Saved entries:
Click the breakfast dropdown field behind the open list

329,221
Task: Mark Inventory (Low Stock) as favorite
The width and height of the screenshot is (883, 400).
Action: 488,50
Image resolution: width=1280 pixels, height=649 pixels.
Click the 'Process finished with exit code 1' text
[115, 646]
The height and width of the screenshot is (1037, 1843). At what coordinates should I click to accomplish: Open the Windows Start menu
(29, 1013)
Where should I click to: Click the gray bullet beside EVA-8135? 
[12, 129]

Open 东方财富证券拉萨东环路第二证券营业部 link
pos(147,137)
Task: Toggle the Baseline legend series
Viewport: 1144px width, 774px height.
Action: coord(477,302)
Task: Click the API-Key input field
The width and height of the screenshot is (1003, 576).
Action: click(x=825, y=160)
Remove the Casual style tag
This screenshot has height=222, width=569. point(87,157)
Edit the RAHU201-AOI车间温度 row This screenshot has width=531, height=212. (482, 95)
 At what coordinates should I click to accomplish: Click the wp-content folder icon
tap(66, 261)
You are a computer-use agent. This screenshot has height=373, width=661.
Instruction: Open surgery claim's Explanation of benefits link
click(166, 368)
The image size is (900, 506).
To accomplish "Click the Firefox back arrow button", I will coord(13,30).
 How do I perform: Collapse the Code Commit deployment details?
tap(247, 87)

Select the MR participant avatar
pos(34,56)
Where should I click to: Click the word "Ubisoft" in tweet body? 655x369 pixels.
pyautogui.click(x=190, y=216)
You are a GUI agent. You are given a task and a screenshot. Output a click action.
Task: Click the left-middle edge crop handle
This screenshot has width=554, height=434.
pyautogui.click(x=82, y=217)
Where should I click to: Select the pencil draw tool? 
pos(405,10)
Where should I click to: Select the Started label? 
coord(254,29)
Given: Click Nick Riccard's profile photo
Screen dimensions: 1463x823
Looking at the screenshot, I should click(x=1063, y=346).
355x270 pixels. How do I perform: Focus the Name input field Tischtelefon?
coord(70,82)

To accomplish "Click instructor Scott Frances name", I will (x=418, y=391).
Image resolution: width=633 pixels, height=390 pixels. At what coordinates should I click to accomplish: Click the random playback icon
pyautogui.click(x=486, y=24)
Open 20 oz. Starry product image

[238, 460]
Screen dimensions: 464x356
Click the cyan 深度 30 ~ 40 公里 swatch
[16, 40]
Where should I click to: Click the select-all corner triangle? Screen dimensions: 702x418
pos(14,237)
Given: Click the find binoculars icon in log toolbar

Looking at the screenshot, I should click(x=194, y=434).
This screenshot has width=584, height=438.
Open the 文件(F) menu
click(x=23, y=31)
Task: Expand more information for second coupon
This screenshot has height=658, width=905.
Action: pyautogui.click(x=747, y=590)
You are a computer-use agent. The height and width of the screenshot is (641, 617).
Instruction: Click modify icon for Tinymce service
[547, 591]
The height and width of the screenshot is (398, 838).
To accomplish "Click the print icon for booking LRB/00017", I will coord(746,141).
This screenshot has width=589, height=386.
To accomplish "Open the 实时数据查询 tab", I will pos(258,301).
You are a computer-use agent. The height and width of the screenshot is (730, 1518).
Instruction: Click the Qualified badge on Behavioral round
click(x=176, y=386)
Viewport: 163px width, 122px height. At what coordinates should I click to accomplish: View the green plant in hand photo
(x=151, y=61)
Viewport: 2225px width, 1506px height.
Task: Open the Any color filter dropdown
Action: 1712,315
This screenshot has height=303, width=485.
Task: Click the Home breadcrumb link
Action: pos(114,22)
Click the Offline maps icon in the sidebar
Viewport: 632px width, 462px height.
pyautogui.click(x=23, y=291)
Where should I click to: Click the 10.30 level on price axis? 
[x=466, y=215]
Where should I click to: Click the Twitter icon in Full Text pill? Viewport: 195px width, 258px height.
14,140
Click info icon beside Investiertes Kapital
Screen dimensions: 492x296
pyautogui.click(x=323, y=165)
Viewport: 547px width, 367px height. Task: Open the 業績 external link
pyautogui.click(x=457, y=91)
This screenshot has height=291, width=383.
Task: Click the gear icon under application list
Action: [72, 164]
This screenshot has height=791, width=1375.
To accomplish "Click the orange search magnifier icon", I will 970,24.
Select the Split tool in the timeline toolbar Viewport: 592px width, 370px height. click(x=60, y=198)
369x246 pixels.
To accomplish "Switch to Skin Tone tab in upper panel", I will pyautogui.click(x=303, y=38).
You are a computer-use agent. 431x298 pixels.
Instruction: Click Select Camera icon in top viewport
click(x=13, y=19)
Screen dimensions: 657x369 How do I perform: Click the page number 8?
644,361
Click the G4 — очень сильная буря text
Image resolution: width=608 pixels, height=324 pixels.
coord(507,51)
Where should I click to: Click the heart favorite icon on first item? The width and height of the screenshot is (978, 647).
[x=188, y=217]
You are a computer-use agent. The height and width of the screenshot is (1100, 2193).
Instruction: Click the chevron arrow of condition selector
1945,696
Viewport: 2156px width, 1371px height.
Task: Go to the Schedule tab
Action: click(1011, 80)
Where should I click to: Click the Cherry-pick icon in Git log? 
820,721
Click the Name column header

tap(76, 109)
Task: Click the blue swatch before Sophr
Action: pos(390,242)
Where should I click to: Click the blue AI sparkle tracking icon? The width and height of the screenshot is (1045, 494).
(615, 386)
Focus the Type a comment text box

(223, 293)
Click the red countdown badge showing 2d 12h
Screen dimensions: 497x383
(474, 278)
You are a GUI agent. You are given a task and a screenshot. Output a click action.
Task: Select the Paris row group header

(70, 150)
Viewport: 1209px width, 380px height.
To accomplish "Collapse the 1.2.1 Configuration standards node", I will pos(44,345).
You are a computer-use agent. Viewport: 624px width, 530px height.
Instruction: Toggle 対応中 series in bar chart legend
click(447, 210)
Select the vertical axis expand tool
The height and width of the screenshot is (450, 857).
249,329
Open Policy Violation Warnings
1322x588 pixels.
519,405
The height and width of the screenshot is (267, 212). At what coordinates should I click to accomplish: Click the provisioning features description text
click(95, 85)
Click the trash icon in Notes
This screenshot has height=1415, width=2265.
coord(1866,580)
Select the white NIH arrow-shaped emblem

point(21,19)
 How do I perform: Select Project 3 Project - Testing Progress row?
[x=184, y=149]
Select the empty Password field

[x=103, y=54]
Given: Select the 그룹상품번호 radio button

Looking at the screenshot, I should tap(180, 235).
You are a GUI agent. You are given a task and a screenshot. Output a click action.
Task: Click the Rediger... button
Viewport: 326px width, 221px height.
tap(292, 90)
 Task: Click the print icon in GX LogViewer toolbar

- **Work instructions**: From the material above, pull out every line that contains the word "blue".

- **Exercise solution**:
Task: Click the blue swatch before Sophr
Where should I click to: Click the blue AI sparkle tracking icon? The width and height of the screenshot is (1045, 494).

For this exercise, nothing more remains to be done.